> [Data records]:
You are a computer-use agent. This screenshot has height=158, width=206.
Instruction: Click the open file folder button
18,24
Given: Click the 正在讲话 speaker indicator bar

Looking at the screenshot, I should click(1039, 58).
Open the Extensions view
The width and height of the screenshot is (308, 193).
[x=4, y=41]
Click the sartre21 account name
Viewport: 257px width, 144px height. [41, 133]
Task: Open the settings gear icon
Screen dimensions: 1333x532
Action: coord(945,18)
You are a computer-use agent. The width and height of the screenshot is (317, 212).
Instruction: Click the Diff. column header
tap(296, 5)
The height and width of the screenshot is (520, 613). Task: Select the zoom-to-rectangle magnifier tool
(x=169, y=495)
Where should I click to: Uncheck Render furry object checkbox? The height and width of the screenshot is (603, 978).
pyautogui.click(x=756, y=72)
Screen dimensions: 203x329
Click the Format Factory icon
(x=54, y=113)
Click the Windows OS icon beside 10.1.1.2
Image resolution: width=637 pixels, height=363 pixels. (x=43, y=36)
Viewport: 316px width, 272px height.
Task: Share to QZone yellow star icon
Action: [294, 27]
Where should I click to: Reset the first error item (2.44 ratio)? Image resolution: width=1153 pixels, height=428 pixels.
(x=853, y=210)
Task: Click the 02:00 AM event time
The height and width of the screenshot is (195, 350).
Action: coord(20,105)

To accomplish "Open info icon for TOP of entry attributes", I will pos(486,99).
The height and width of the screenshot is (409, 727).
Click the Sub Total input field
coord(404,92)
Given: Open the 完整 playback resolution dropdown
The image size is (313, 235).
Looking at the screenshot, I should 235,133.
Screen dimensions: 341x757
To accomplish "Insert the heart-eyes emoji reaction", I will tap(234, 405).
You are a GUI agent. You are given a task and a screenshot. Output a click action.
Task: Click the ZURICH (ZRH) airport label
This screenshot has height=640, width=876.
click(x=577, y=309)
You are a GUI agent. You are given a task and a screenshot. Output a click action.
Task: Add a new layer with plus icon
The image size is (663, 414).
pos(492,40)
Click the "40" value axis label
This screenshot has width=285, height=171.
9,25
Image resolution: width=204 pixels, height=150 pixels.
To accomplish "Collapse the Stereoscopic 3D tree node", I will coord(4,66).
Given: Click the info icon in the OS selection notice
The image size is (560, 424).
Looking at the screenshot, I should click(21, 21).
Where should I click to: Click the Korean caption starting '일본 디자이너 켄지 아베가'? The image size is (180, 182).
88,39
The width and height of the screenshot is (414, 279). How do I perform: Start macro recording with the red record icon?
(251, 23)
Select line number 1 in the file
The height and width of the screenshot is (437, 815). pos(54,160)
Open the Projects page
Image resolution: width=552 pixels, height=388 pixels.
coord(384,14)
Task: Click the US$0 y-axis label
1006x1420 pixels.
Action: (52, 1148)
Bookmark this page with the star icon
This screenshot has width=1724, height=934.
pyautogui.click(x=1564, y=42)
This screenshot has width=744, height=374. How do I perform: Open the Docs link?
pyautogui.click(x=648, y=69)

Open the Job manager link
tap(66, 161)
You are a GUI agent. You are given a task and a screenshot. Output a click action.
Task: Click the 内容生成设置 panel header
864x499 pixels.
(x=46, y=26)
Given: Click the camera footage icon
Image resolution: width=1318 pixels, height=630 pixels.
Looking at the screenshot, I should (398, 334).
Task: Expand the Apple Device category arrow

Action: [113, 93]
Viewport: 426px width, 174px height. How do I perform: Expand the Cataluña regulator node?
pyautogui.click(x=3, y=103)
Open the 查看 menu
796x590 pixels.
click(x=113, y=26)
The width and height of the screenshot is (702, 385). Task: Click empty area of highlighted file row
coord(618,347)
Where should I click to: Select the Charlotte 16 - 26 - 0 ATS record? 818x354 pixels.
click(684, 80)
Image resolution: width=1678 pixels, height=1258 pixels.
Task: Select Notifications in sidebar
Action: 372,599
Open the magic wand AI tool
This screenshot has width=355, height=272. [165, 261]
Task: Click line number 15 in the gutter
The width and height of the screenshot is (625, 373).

> [Required action]: Where a line of the entries contains "computer", report that line.

> [The answer]:
You are a computer-use agent. This screenshot has height=158, width=206.
You are a computer-use agent. The width and height of the screenshot is (317, 212).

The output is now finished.